### [EXERCISE AIM]
Pull out the rows below and reproduce each line unchanged, character for character.

### [DATA LINES]
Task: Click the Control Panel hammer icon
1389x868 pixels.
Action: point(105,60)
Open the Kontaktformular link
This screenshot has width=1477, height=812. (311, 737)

### [OUTPUT OF THE TASK]
Task: Click the Control Panel hammer icon
1389x868 pixels.
Action: point(105,60)
Open the Kontaktformular link
This screenshot has width=1477, height=812. (311, 737)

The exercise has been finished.